━━ Study text

HumidiFi, an exchange on the Solana network, processed nearly $3 billion in trades last week and made up some 15% of the blockchain’s entire trading volume.
There’s just one problem. The identity of the project’s creator is a mystery.
In recent months, a growing portion of the trading volume on Solana is being sent to more than half a dozen so-called dark exchanges — or automated market makers. These platforms operate behind the scenes to execute billions in token swaps.
They accounted for over $6 billion worth of volume on the blockchain last week, about 30% of all trading, according to data from Blockworks Research.
In other words, much of the trading on Solana is going dark.
Automated market makers, code on blockchains that let users swap tokens without the need for a middleman, have long been a staple of the DeFi landscape.
Dark AMMs are often able to outcompete conventional decentralised exchanges because they’re able to actively manage their liquidity. They’re also able to better defend against trading bots looking to profit at their expense.
This lets them offer users cheaper prices on swaps, so exchange aggregators like Jupiter send more trades their way.
Going dark
Proponents of blockchains have long touted that they help to create a more open financial system compared to the closed garden of traditional finance.
But that promise could be fading as dark AMMs increasingly outcompete their more open counterparts.
Those running dark AMMs often choose to remain hidden because they only deal with aggregators, not the traders directly.
In addition to HumidiFi, the creators of other prominent dark AMMs, including ZeroFi and GoonFi, have also kept their identities hidden.
Some have opted for transparency, though.
Fierce competition
Unlike other decentralised exchanges, dark AMMs don’t have a website, and they don’t let users pool their liquidity and earn fees when other users swap through them.
Instead, they typically rely solely on the liquidity provided by their creators, and only accept trades routed to them through aggregators, like Jupiter. Aggregators, as their name suggests, bundle various decentralised exchanges into a single interface.
This situation has ignited fierce competition.
When a user places a trade through an aggregator, it sends the request to all integrated exchanges and presents the user with the exchange that offers the best price.
If dark AMMs can shave off even a fraction of a percent on a trade, Jupiter will pick them over their competitors. And the more trades dark AMMs fulfil, the more money they make from fees.

━━━━
━━ Dataset

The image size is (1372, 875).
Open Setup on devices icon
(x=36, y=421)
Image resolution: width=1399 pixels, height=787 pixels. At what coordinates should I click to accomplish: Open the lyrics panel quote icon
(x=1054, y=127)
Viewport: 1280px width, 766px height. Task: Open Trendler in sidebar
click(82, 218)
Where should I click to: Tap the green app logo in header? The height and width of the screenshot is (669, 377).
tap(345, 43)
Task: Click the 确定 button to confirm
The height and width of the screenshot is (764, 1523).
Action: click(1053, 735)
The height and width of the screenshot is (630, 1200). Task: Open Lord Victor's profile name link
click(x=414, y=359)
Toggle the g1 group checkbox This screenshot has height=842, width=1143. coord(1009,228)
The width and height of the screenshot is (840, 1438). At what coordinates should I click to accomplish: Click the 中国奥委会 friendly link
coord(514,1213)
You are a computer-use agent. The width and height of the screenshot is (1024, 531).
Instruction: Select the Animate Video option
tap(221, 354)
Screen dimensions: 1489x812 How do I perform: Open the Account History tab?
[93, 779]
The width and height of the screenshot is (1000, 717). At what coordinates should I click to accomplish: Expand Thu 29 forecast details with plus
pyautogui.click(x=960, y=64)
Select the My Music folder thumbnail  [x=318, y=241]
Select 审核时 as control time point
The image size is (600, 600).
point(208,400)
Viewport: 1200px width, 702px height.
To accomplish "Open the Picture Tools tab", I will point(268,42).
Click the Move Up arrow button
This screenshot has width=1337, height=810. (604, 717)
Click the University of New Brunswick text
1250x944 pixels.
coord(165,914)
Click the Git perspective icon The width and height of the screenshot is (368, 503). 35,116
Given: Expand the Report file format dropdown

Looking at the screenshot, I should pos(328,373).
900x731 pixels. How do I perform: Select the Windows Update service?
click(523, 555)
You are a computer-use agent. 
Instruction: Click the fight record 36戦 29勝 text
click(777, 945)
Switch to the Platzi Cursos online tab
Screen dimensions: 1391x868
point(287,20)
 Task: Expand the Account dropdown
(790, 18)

━━━━

Activity list >>
1. List every dark AMM named in the article.
2. Copy the article's passage between "In addition to" and "swap through them.", inclusive, substituting "dark exchanges" for "dark AMMs".
Answer using only the article.

Numbered answers >>
1. HumidiFi, ZeroFi, GoonFi

2.
In addition to HumidiFi, the creators of other prominent dark exchanges, including ZeroFi and GoonFi, have also kept their identities hidden.
Some have opted for transparency, though.
Fierce competition
Unlike other decentralised exchanges, dark exchanges don’t have a website, and they don’t let users pool their liquidity and earn fees when other users swap through them.